Thursday, April 16 2009 01:44

Pamela Gail Holder has been convicted by a jury of two counts of wire fraud and two counts of bank fraud. The guilty verdict followed a one-week trial before U.S. District Judge Aleta Trauger.

Holder, a professor of nursing at Middle Tennessee State University and the former coordinator of the statewide Tennessee Board of Regents On-Line Degree Program, and her husband, Fred "Fat Man" Holder were originally charged in a four-count indictment in June 2008. (Fred Holder died in 2008). At trial, the jury heard evidence that Holder and others helped orchestrate a multi-million-dollar mortgage-fraud scheme. The scheme involved a "straw buyer" with a good credit score who was deceived by Holder into securing $2.4 million in loans for the purchase of a $1.5 million dollar home in Hendersonville, Tennessee. The jury heard evidence that, in the months leading up to the purchase, Holder helped create documents that greatly inflated the straw buyer's income and falsely claimed that the straw buyer was President of "Team Fat Man" - an automotive sales business operated by Holder's deceased husband. Through those documents and other fraudulent misrepresentations, Holder was able to qualify the straw buyer for large loans obtained at Bank of Nashville, Countrywide Home Loans, and First Tennessee Bank that far-exceeded what the straw buyer could afford. After the purchase of the lavish home, Holder and her husband occupied the property and spent the excess loan funds on various purchases, including several pieces of expensive jewelry.
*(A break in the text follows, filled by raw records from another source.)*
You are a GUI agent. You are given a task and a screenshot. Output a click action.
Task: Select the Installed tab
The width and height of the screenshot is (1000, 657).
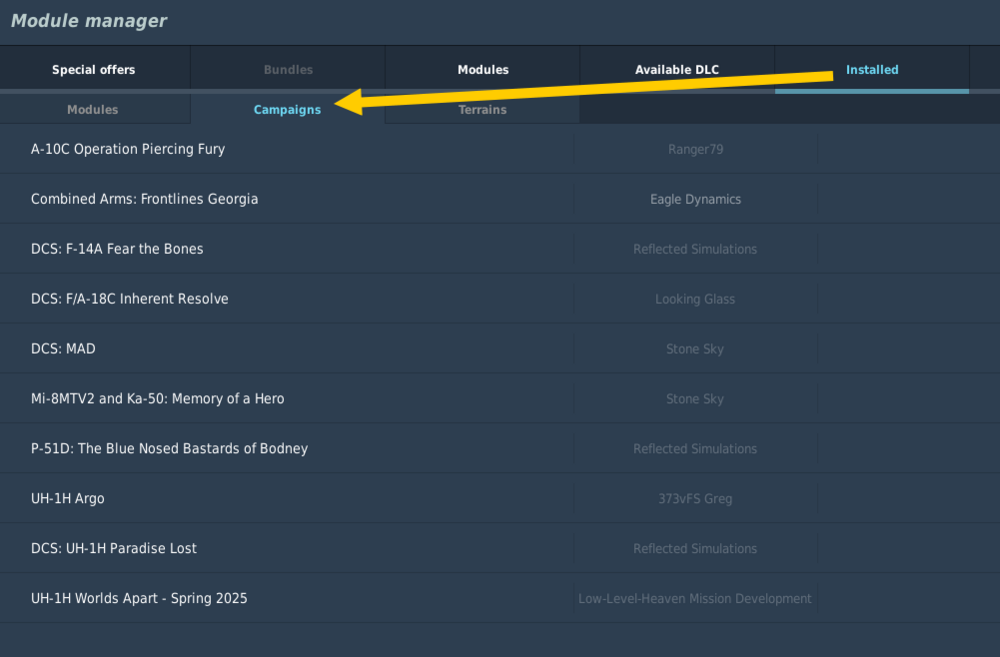[x=872, y=70]
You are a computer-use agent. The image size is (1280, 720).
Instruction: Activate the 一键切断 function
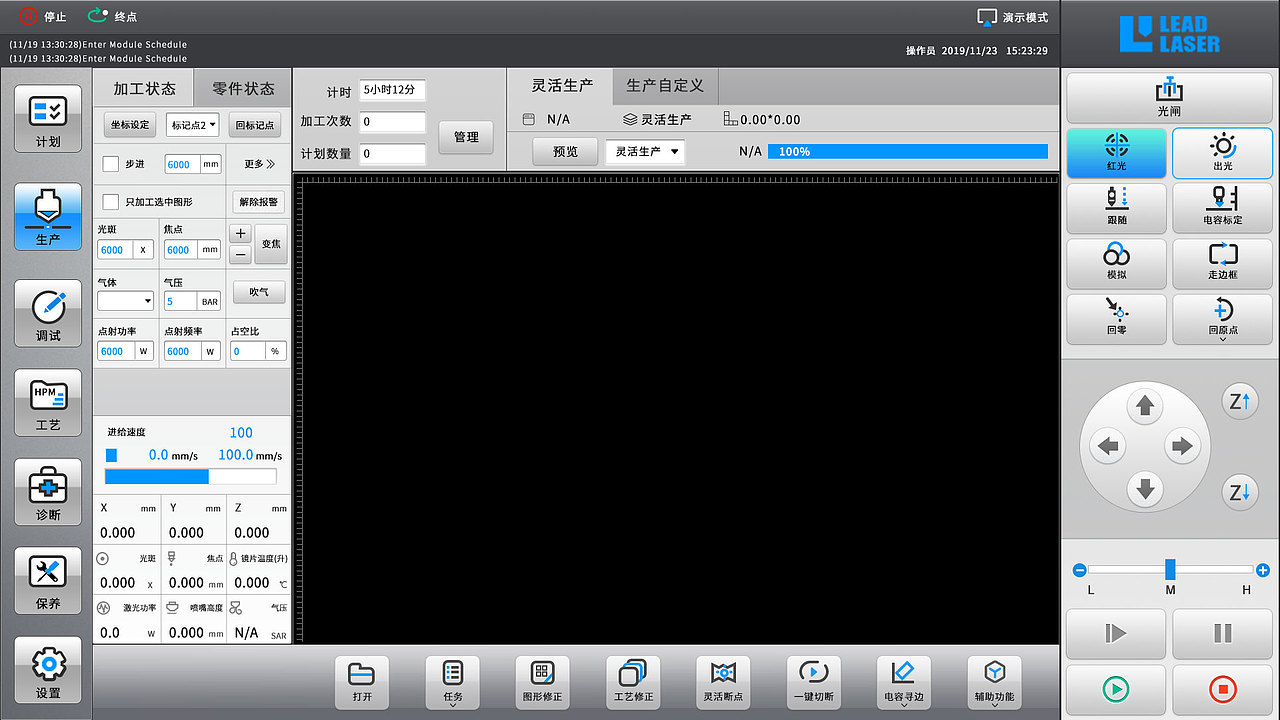(813, 683)
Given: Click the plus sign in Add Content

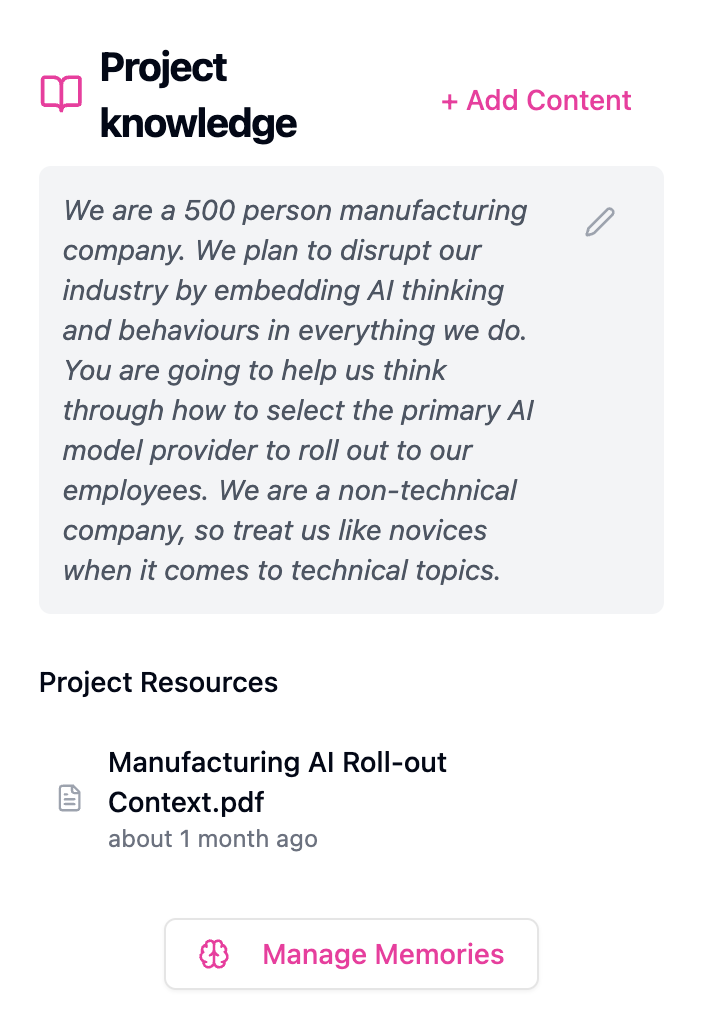Looking at the screenshot, I should [451, 100].
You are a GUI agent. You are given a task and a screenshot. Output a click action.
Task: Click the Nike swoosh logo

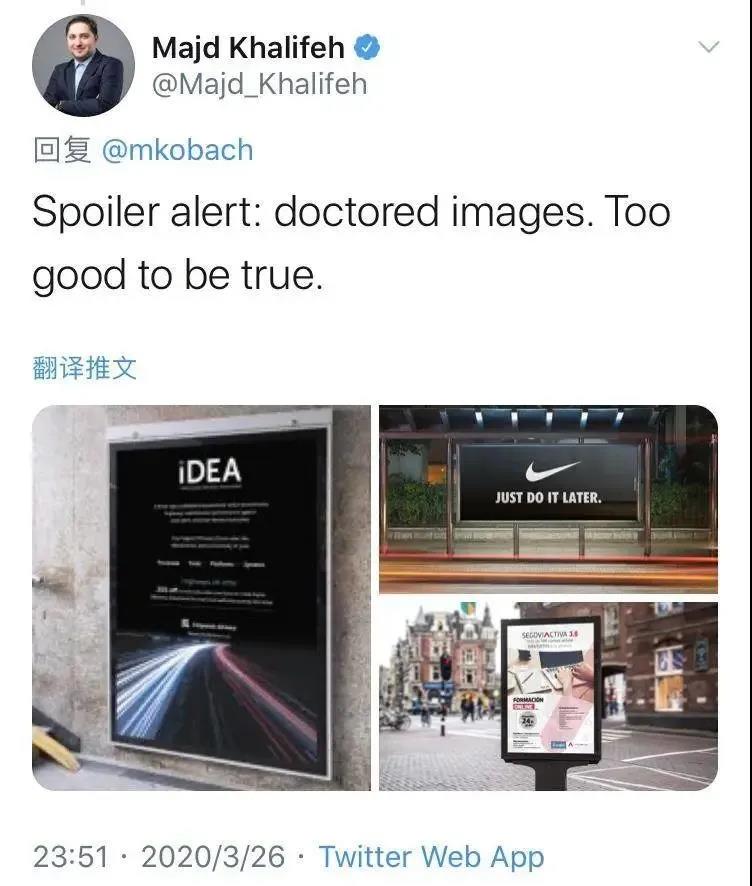551,470

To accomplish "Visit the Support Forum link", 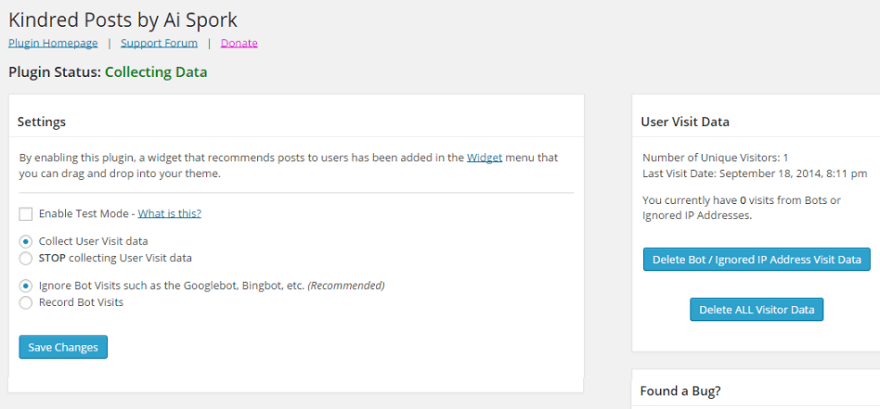I will pyautogui.click(x=159, y=43).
When the straw buyer was unable to make the approximately $10,000 monthly mortgage payments, the mortgage defaulted and the property was foreclosed upon.

"Mortgage fraud is a crime that has many victims - the defrauded straw buyer who loses his money or good credit; the banks that suffer significant losses; and members of the public who indirectly pay for the abuses of the lending process," said U.S. Attorney Ed Yarbrough. "As such, it's gratifying to see a jury hold another mortgage-fraud defendant accountable for her criminal actions."

After the guilty verdict, Judge Trauger scheduled the sentencing hearing in the case for July 10, 2009. Holder faces up to 30 years of imprisonment for each of the two counts of bank fraud and 20 years of imprisonment for each of the two counts of wire fraud.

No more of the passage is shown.